Poderia respeitar-me o suficiente para permitir que a raiva, o medo, o ressentimento, a mágoa, a dor, tenham a possibilidade de se viver através de mim? E saber que cada uma destas emoções é um mestre que nos oferece algo para aprender.

Vender felicidade é um bom negócio durante algum tempo. Eventualmente poderemos descobrir que é impossível ser-se sempre feliz. Porque a felicidade implica que determinadas condições sejam atingidas. Como ter a casa perfeita, o companheiro perfeito, o trabalho perfeito, e, eventualmente, viver num mundo perfeito. E tal não é possível. O mundo é perfeito mas não da forma que nos foi ensinado.
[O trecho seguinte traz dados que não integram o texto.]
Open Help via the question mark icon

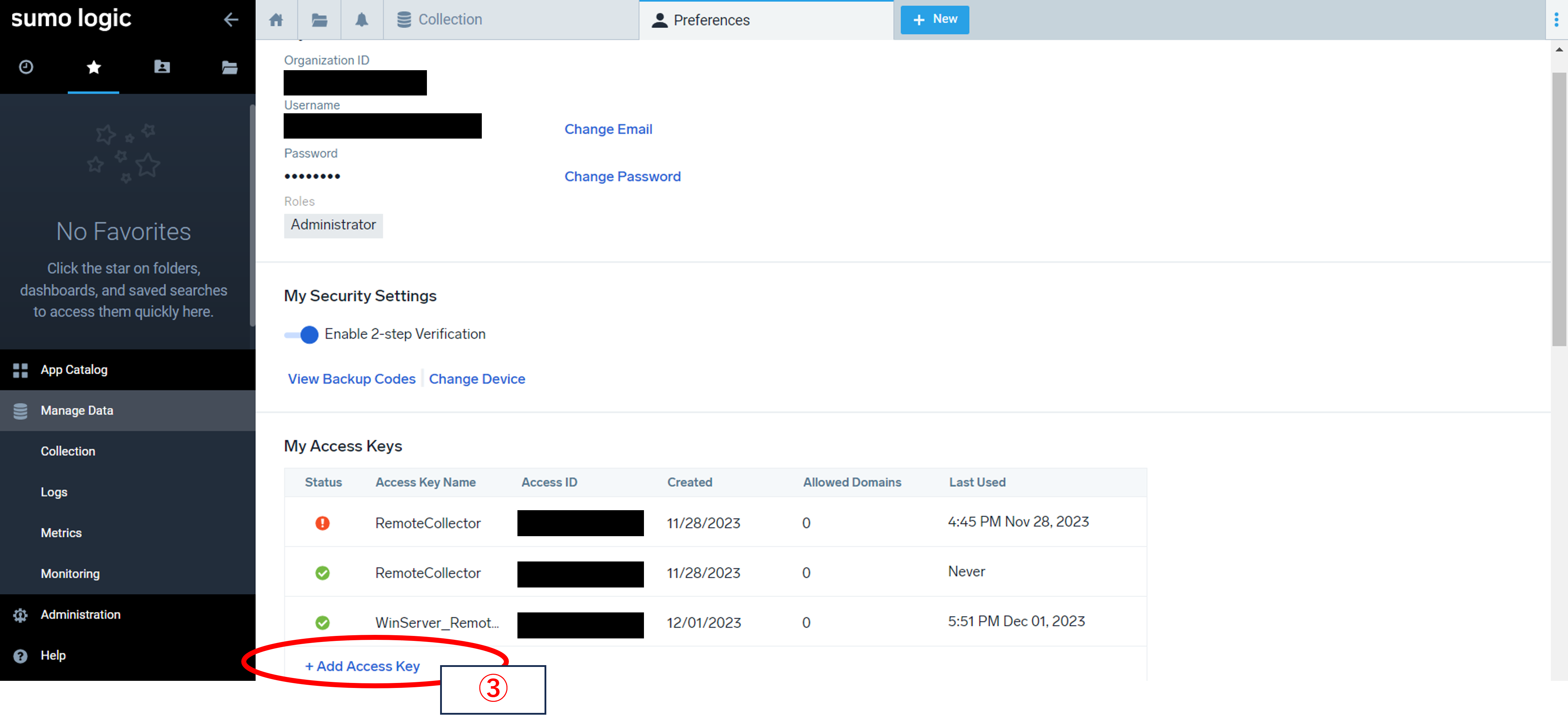pos(20,655)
Já estar em paz com a vida, ser um observador activo e mudar o que quer que seja que peça mudança, exige maturidade.

domingo, 15 de janeiro de 2017

Partilhar, validar e reagir

Em qualquer tipo de relacionamento, seja entre colegas, pais e filhos, marido e mulher, amigos, há uma interacção em que se partilham experiências. E em qualquer situação dois seres humanos podem ter experiências diferentes e sentimentos diferentes. Isto é absolutamente natural.

Os problemas nos relacionamentos começam quando acreditamos que temos que reagir à partilha do outro. E não temos. O outro, pelos seus gestos, comportamento ou palavras, diz-nos acerca da sua experiência. A partilha termina aí. Eu ouço ou observo e ponto final. Posso ainda falar da minha experiência sem esperar o que quer que seja do outro.

O outro diz que está frio. É a sua experiência. Não tenho que responder que se tivesse vivido na Noruega, como eu vivi, aí sim teria motivos para se queixar do frio.

Observa se a tua partilha é feita a partir de um espaço em que precisas da validação ou aprovação do outro. Quando te queixas ao outro ou comentas a notícia do dia, fá-lo porque partilhas a tua experiência ou para que o outro concorde contigo?

Quando um filho diz ao pai que o odeia, nesse preciso momento está a partilhar a sua experiência da relação com o pai. Não significa que odeia sempre o pai, nem que o irá odiar sempre. É só naquele momento. E é só a experiência do filho. O pai pode ouvir e até verificar onde ele próprio já se odiou. E compreender um pouco da experiência do filho.

Não temos que reagir. Podemos ficar em silêncio e digerir o que é dito ou feito. Se possível conscientes de que há bondade em cada momento. E a experiência da bondade pode provocar lágrimas.

Poderia falar de toda a bondade que caíu sobre mim nas últimas três semanas. Do quanto as pessoas à minha volta são bondosas e generosas. Em realidade já sabia que assim era, mas ainda não tinha tido a experiência física. E por vezes sinto um carinho, uma ternura enorme. E por vezes esta mente fica tão envolvida na experiência que se torna confusa. E processa a experiência. E regressa à quietude que é a sua natureza.

Quando outro ser humano fala contigo, seja um sussurro ou um grito, está apenas a partilhar a sua experiência. A tua função é ser testemunha dessa experiência.

Cada ser humano acredita no que acredita. Até deixar de acreditar. E podemos respeitar as crenças de cada um. Mesmo que para nós pareça um inferno, uma loucura, é aquilo em que o outro acredita. E é ok para o outro acreditar no que acredita.